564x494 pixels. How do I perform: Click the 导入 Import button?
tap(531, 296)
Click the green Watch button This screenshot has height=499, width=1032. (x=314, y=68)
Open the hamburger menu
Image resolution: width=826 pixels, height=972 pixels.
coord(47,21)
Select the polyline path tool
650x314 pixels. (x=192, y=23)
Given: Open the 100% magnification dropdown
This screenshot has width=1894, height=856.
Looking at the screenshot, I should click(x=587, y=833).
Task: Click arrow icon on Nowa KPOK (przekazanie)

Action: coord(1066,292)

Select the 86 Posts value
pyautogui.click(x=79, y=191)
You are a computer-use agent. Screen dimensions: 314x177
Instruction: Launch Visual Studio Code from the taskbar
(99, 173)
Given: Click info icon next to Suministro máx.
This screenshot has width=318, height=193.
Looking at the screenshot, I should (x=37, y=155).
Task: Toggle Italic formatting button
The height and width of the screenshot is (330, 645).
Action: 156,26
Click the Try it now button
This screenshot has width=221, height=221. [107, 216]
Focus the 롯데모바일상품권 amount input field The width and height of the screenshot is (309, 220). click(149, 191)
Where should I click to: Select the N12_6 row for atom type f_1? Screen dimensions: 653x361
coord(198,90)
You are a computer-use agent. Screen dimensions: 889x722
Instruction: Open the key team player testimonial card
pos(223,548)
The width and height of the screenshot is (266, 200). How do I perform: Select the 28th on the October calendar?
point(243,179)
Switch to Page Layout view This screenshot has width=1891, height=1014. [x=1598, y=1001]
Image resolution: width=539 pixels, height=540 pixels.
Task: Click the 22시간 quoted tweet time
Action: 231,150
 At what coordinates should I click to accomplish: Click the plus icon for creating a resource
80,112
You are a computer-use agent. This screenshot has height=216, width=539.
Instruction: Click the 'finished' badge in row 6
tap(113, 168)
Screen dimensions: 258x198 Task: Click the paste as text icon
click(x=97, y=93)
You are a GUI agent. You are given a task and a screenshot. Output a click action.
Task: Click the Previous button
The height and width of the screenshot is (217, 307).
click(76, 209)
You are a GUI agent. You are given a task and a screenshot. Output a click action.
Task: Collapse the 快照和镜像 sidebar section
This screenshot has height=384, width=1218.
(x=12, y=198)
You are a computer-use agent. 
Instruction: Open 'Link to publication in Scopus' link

|---|

Output nothing but the lines from the one containing "The height and width of the screenshot is (217, 307)." through the last line of the data, exactly as they stand.

§ Response below
The height and width of the screenshot is (217, 307).
click(76, 209)
You are a GUI agent. You are given a task and a screenshot. Output a click action.
Task: Collapse the 快照和镜像 sidebar section
This screenshot has height=384, width=1218.
(x=12, y=198)
You are a computer-use agent. 
Instruction: Open 'Link to publication in Scopus' link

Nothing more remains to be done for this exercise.